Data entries
____________

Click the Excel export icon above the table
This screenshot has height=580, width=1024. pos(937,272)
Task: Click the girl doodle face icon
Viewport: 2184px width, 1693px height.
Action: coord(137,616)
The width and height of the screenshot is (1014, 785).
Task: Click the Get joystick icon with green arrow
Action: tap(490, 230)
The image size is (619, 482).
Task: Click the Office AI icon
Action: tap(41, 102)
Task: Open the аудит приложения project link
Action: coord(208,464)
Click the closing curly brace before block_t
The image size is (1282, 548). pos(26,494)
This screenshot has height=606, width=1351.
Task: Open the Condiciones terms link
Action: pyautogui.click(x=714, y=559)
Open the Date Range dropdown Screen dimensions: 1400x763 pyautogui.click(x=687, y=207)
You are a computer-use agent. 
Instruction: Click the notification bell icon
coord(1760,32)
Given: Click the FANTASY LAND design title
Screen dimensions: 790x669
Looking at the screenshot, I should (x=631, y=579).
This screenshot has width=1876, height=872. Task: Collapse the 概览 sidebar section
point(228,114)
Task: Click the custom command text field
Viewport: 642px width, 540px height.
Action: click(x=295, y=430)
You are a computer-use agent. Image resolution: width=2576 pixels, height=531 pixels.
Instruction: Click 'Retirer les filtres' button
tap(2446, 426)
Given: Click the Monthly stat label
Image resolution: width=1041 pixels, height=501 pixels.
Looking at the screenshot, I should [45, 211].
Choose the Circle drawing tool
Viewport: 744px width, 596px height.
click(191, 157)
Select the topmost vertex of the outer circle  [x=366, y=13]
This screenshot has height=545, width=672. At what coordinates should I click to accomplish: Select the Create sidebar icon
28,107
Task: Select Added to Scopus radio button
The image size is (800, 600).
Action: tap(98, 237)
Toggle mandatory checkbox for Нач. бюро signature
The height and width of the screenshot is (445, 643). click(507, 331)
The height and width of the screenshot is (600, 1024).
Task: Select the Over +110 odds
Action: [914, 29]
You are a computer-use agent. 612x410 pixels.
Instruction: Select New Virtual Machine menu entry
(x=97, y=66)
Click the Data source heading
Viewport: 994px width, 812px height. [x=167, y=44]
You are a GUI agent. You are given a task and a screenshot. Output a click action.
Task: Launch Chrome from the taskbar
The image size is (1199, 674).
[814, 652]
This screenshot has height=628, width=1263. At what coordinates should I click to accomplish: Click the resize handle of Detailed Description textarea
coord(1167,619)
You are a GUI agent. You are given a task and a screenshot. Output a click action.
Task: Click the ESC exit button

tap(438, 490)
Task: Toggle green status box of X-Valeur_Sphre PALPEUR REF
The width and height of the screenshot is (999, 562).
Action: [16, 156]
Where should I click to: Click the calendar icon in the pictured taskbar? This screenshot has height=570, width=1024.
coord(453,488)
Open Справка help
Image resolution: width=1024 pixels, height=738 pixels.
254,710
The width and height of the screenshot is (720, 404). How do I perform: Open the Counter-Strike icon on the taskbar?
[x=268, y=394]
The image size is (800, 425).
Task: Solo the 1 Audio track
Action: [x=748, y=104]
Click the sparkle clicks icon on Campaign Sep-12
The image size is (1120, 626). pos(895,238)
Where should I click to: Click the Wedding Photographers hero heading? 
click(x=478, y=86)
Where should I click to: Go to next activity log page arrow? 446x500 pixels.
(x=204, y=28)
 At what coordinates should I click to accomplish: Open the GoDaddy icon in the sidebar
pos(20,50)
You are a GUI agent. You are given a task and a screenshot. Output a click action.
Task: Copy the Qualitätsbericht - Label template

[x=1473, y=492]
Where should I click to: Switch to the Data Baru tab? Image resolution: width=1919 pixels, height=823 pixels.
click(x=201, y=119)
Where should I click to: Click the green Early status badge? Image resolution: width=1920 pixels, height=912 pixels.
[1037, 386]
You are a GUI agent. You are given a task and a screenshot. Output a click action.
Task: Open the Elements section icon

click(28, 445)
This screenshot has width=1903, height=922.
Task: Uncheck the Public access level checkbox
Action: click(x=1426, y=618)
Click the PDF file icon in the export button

____________

[Goal of the exercise]
Retype each of the preceding records exactly as printed.

[Task result]
Click the Excel export icon above the table
This screenshot has height=580, width=1024. pos(937,272)
Task: Click the girl doodle face icon
Viewport: 2184px width, 1693px height.
Action: coord(137,616)
The width and height of the screenshot is (1014, 785).
Task: Click the Get joystick icon with green arrow
Action: tap(490, 230)
The image size is (619, 482).
Task: Click the Office AI icon
Action: tap(41, 102)
Task: Open the аудит приложения project link
Action: coord(208,464)
Click the closing curly brace before block_t
The image size is (1282, 548). pos(26,494)
This screenshot has height=606, width=1351.
Task: Open the Condiciones terms link
Action: pyautogui.click(x=714, y=559)
Open the Date Range dropdown Screen dimensions: 1400x763 pyautogui.click(x=687, y=207)
You are a computer-use agent. 
Instruction: Click the notification bell icon
coord(1760,32)
Given: Click the FANTASY LAND design title
Screen dimensions: 790x669
Looking at the screenshot, I should (x=631, y=579).
This screenshot has width=1876, height=872. Task: Collapse the 概览 sidebar section
point(228,114)
Task: Click the custom command text field
Viewport: 642px width, 540px height.
Action: click(x=295, y=430)
You are a computer-use agent. Image resolution: width=2576 pixels, height=531 pixels.
Instruction: Click 'Retirer les filtres' button
tap(2446, 426)
Given: Click the Monthly stat label
Image resolution: width=1041 pixels, height=501 pixels.
Looking at the screenshot, I should [45, 211].
Choose the Circle drawing tool
Viewport: 744px width, 596px height.
click(191, 157)
Select the topmost vertex of the outer circle  [x=366, y=13]
This screenshot has height=545, width=672. At what coordinates should I click to accomplish: Select the Create sidebar icon
28,107
Task: Select Added to Scopus radio button
The image size is (800, 600).
Action: tap(98, 237)
Toggle mandatory checkbox for Нач. бюро signature
The height and width of the screenshot is (445, 643). click(507, 331)
The height and width of the screenshot is (600, 1024).
Task: Select the Over +110 odds
Action: [914, 29]
You are a computer-use agent. 612x410 pixels.
Instruction: Select New Virtual Machine menu entry
(x=97, y=66)
Click the Data source heading
Viewport: 994px width, 812px height. [x=167, y=44]
You are a GUI agent. You are given a task and a screenshot. Output a click action.
Task: Launch Chrome from the taskbar
The image size is (1199, 674).
[814, 652]
This screenshot has height=628, width=1263. At what coordinates should I click to accomplish: Click the resize handle of Detailed Description textarea
coord(1167,619)
You are a GUI agent. You are given a task and a screenshot. Output a click action.
Task: Click the ESC exit button

tap(438, 490)
Task: Toggle green status box of X-Valeur_Sphre PALPEUR REF
The width and height of the screenshot is (999, 562).
Action: [16, 156]
Where should I click to: Click the calendar icon in the pictured taskbar? This screenshot has height=570, width=1024.
coord(453,488)
Open Справка help
Image resolution: width=1024 pixels, height=738 pixels.
254,710
The width and height of the screenshot is (720, 404). How do I perform: Open the Counter-Strike icon on the taskbar?
[x=268, y=394]
The image size is (800, 425).
Task: Solo the 1 Audio track
Action: [x=748, y=104]
Click the sparkle clicks icon on Campaign Sep-12
The image size is (1120, 626). pos(895,238)
Where should I click to: Click the Wedding Photographers hero heading? 
click(x=478, y=86)
Where should I click to: Go to next activity log page arrow? 446x500 pixels.
(x=204, y=28)
 At what coordinates should I click to accomplish: Open the GoDaddy icon in the sidebar
pos(20,50)
You are a GUI agent. You are given a task and a screenshot. Output a click action.
Task: Copy the Qualitätsbericht - Label template

[x=1473, y=492]
Where should I click to: Switch to the Data Baru tab? Image resolution: width=1919 pixels, height=823 pixels.
click(x=201, y=119)
Where should I click to: Click the green Early status badge? Image resolution: width=1920 pixels, height=912 pixels.
[1037, 386]
You are a GUI agent. You are given a task and a screenshot. Output a click action.
Task: Open the Elements section icon

click(28, 445)
This screenshot has width=1903, height=922.
Task: Uncheck the Public access level checkbox
Action: click(x=1426, y=618)
Click the PDF file icon in the export button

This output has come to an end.